Your participation is voluntary and you may choose not to answer certain questions. You are the experts and we look forward to learning from each of you about your experiences with implementing automatic referrals with care coordinator. If you have questions about your rights as participants, we invite you to call the Abt Institutional Review Board at 877-520-6835. If you have general questions about this interview or the evaluation project, please contact Lauren Olsho, the Evaluation Team Lead, at 617-520-2326 or [email protected].

Are there any questions before we begin? [Address questions.]

      1. TAKEheart Implementation

When we last spoke, you described your role as it relates to the TAKEheart initiative as [use 1st interview to inform: clinical only? involved in QI?] Has your role changed over the last year?

How were you involved in TAKEheart, and did it change from what you expected?

PROBES:

  • Did you participate in developing specifications for the automatic referral system?

  • Did you participate in promoting TAKEheart or cardiac rehabilitation in general to your colleagues and other staff?

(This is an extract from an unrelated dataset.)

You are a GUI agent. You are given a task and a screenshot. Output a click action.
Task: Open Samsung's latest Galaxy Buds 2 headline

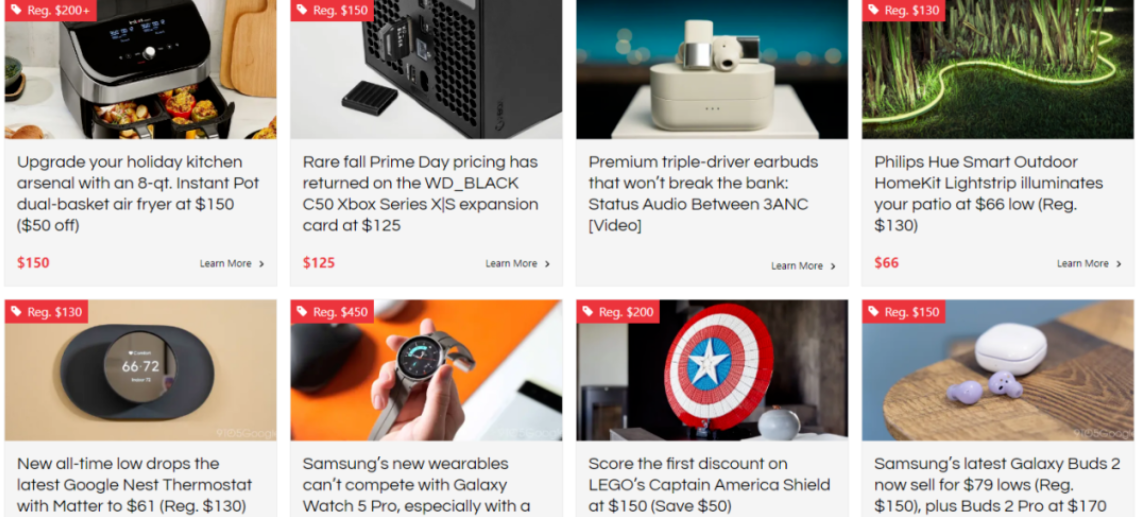[997, 485]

At this time, has [your hospital] implemented an automatic referral system? [If not] when do you anticipate it being launched?

Has [your hospital] filled the care coordinator or liaison role, so there is a point person responsible for guiding patients who are eligible for cardiac rehabilitation through the referral process?

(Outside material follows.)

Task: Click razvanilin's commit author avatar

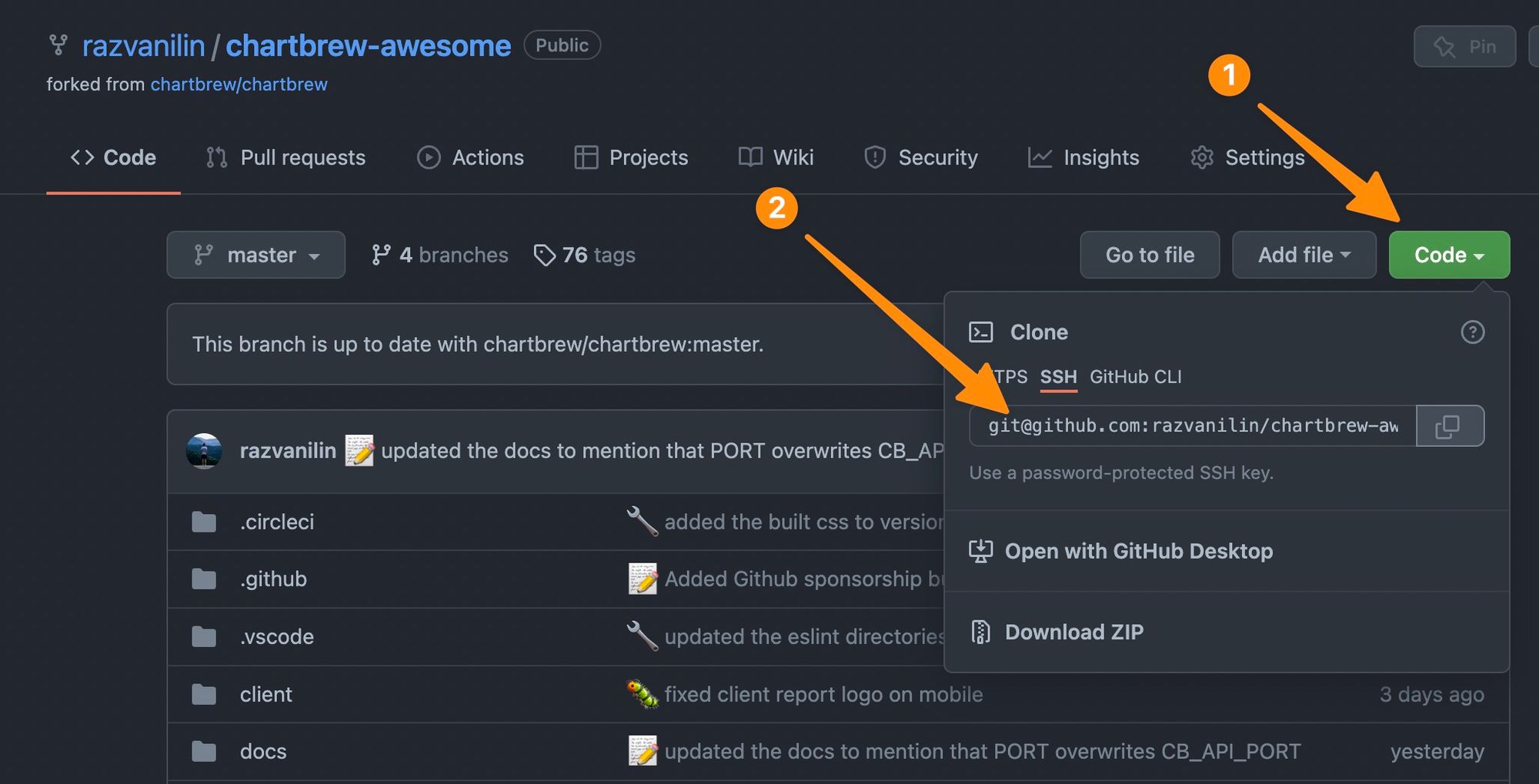Action: [x=204, y=451]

One of the challenges in increasing referral rates is developing a business case for it.

  • Would you say that the process affected your – and your colleagues’ – knowledge about payment for cardiac rehabilitation?

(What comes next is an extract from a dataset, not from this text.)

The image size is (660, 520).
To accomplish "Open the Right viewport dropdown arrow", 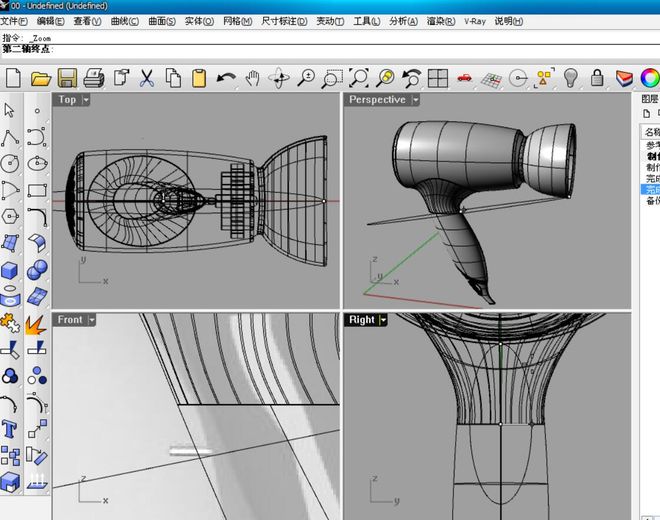I will [x=383, y=320].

  • Has it changed your perception of the business case for referring to cardiac rehabilitation?

  • Did you learn about more or different options for your patients to access cardiac rehabilitation, whether different CR programs or different types of programming?

  • Did [your hospital] change its association with any CR programs to garner income from the referrals?

      1. Knowledge, Attitudes, and Behaviors

We are very interested in how the process of implementing automatic referral with care coordinator affected cardiologists, regardless of whether the implementation is complete.

  • Would you say that the process affected your colleagues’ awareness of the importance of cardiac rehabilitation, either in general or for specific populations? Did it affect your own awareness?

  • Would you say that the process affected your – and your colleagues’ – referral behaviors or patterns? If so, what types or how?

  • [If yes] Have you seen any change in the impact of those changes?

      1. Referral

[If the hospital has neither implemented automatic referral nor filled a care coordinator position:] Although [your hospital] has neither implemented automatic referral not filled a care coordinator position, have there been any changes to the referral process? If so, what is the current process for referring patients to cardiac rehabilitation? [See probes below.]

[If the hospital has either launched an automatic referral system, filled the care coordinator position, or both, frame the next sentence using information provided earlier in the interview about the status of automatic referral with care coordination. For example, “You mentioned earlier that [your hospital] doesn’t yet have automatic referral implemented, but you have hired a care coordinator.”] What is the current process for referring patients to cardiac rehabilitation?

PROBES [as appropriate]:

  • How intuitive is the process?

  • How do you interact with the care coordinator?

  • How long does the process take to indicate a patient should be referred?

  • Is there a mechanism for you to learn that the patient got a referral to a specific program at a specific time?

Do you consider TAKEheart to have been a success? If so, how, and if not, why?

Would you recommend that other hospitals implement automatic referral with care coordination?

      1. Closing

Thank you very much for sharing your time and thoughts with us; we greatly appreciate your input, which will help use develop materials to support hospitals implementing automatic referral with care coordination in the future.